- Вот набрёл на находку. Ну, знаешь что, кум, ведь это всё равно, что имя под большим делом подписать, ей-богу так!
- Да что, скажешь ли?
- А магарыч-то какой? магарыч?
- Ну? - понукал Тарантьев.
- Погоди, дай ещё подумать. Да, тут нечего уничтожить, тут закон. Так и быть, кум, скажу, и то потому, что ты нужен; без тебя неловко. А то, видит бог, не сказал бы; не такое дело, чтоб другая душа знала.
- Разве я другая душа для тебя, кум? Кажется, не раз служил тебе, и свидетелем бывал, и копии… помнишь? Свинья ты этакая!
- Кум, кум! Держи язык за зубами. Вон ведь ты какой, из тебя, как из пушки, так и палит!
- Кой чорт услышит здесь? Не помню, что ли, я себя? - с досадой сказал Тарантьев. - Что ты меня мучишь? Ну, говори.
- Слушай же: ведь Илья Ильич трусоват, никаких порядков не знает: тогда от контракта голову потерял, доверенность прислали, так не знал, за что приняться, не помнит даже, сколько оброку получает, сам говорит: «Ничего не знаю»…
- Ну? - нетерпеливо спросил Тарантьев.
- Ну, вот он к сестре-то больно часто повадился ходить. Намедни часу до первого засиделся, столкнулся со мной в прихожей и будто не видал. Так вот, поглядим ещё, что будет, да и того… Ты стороной и поговори с ним, что бесчестье в доме заводить нехорошо; что она вдова: скажи, что уж об этом узнали; что теперь ей не выйти замуж; что жених присватывался, богатый купец, а теперь прослышал, дескать, что он по вечерам сидит у неё, не хочет.

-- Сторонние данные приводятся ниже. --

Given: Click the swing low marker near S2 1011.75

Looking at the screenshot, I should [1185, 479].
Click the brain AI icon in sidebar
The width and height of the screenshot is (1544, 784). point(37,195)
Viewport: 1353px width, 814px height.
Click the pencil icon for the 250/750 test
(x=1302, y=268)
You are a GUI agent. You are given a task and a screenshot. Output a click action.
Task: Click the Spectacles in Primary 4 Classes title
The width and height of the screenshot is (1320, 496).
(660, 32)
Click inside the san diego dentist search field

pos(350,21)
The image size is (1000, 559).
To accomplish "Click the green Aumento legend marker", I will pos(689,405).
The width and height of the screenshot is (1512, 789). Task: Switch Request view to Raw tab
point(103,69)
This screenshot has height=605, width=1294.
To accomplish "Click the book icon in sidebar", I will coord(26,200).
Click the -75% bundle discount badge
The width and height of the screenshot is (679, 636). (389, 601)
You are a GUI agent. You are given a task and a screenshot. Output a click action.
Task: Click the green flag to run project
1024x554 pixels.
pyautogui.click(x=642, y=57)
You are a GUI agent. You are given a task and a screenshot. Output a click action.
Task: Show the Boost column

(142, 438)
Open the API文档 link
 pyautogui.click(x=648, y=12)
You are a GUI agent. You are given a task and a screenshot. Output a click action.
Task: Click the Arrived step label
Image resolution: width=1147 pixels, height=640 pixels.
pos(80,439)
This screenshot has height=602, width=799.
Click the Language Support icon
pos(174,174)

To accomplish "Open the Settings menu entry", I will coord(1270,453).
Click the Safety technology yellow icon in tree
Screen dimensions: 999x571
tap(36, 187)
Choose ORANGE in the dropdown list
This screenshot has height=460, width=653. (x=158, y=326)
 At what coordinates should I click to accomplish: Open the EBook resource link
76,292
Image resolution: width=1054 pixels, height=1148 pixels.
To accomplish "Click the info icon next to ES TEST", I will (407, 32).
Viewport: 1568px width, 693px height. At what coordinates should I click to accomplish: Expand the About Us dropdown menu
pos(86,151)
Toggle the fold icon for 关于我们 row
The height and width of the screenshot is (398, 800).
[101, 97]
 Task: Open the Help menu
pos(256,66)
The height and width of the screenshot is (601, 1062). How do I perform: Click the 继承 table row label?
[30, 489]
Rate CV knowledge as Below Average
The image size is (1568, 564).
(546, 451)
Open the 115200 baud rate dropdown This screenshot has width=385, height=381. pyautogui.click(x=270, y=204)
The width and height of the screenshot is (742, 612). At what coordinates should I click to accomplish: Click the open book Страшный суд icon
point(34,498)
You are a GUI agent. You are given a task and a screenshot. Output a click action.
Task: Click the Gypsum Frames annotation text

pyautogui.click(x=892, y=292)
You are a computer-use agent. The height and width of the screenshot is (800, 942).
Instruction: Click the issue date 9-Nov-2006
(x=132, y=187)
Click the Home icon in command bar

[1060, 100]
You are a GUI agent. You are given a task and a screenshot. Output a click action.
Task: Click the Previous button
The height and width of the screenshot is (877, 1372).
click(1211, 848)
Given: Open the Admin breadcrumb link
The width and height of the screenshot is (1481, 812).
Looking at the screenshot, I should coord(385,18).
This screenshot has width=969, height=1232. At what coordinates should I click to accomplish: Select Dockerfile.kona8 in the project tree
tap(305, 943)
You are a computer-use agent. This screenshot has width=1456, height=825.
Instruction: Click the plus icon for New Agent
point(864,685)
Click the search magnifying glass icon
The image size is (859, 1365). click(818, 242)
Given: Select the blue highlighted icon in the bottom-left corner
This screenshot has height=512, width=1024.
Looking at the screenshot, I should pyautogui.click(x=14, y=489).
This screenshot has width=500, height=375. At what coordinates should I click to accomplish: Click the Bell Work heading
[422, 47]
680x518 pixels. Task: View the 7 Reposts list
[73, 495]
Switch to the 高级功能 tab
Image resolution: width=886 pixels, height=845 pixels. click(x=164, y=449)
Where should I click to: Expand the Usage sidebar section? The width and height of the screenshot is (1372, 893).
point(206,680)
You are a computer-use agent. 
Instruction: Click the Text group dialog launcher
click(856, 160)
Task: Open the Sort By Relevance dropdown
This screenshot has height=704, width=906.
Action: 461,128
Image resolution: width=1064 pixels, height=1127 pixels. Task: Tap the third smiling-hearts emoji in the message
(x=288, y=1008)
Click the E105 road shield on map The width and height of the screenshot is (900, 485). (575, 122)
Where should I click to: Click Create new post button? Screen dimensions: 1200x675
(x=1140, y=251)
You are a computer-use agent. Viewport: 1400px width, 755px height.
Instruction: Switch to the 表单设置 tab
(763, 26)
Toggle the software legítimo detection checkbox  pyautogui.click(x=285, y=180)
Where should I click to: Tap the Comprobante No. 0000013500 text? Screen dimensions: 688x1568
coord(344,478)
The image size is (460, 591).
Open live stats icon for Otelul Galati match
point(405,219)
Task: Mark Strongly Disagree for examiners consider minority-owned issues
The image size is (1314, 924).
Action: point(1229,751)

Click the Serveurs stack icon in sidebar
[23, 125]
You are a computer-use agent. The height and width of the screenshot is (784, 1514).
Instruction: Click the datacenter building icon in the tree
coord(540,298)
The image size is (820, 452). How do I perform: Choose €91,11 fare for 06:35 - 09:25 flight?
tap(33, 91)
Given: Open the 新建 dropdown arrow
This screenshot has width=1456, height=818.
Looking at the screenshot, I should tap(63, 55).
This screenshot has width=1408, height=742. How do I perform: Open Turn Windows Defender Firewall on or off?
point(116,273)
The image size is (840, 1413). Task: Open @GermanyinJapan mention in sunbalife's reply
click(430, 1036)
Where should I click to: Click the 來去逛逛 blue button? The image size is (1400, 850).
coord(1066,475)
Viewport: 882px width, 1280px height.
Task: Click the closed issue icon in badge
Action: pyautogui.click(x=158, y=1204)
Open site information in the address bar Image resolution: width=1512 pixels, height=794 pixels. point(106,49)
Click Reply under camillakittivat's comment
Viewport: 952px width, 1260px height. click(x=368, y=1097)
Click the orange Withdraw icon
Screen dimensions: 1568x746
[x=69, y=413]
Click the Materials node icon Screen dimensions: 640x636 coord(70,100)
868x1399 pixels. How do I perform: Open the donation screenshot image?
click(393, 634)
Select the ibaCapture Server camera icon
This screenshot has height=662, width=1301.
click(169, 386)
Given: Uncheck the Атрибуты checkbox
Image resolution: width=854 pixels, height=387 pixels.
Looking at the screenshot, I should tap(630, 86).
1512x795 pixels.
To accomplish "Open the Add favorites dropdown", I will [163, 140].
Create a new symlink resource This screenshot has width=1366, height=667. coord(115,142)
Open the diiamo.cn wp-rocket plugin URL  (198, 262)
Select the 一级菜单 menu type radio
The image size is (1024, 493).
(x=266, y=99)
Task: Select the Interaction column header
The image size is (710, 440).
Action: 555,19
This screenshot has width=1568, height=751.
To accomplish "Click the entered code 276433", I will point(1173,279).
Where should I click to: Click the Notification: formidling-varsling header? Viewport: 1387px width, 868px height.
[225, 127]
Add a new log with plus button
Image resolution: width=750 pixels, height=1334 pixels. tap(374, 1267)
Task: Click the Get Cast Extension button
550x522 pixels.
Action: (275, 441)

- Ну что ж, он перепугается, повалится на постель, да и будет ворочаться, как боров, да вздыхать - вот и всё, - сказал Тарантьев. - Какая же выгода? Где магарыч?
- Экой какой! А ты скажи, что пожаловаться хочу, что будто подглядели за ним, что свидетели есть…
- Ну, коли перепугается очень, ты скажи, что можно помириться, пожертвовать маленький капитал.
- Где у него деньги-то? - спросил Тарантьев. - Он обещать-то обещает со страху хоть десять тысяч…
- Ты мне только мигни тогда, а я уж заёмное письмецо заготовлю… на имя сестры: «занял я, дескать, Обломов, у такой-то вдовы десять тысяч, сроком и т. д.».
- Что ж толку-то, кум? Я не пойму: деньги достанутся сестре и её детям. Где же магарыч?
- А сестра мне даст заёмное письмо на таковую же сумму; я дам ей подписать.
- Если она не подпишет? упрётся?
- Сестра-то!
И Иван Матвеевич залился тоненьким смехом.
- Подпишет, кум, подпишет, свой смертный приговор подпишет и не спросит что, только усмехнётся, «Агафья Пшеницына» подмахнёт в сторону, криво и не узнает никогда, что подписала. Видишь ли: мы с тобой будем в стороне: сестра будет иметь претензию на коллежского секретаря Обломова, а я на коллежской секретарше Пшеницыной. Пусть немец горячится - законное дело! - говорил он, подняв трепещущие руки вверх. - Выпьем, кум!
- Законное дело! - в восторге сказал Тарантьев. - Выпьем.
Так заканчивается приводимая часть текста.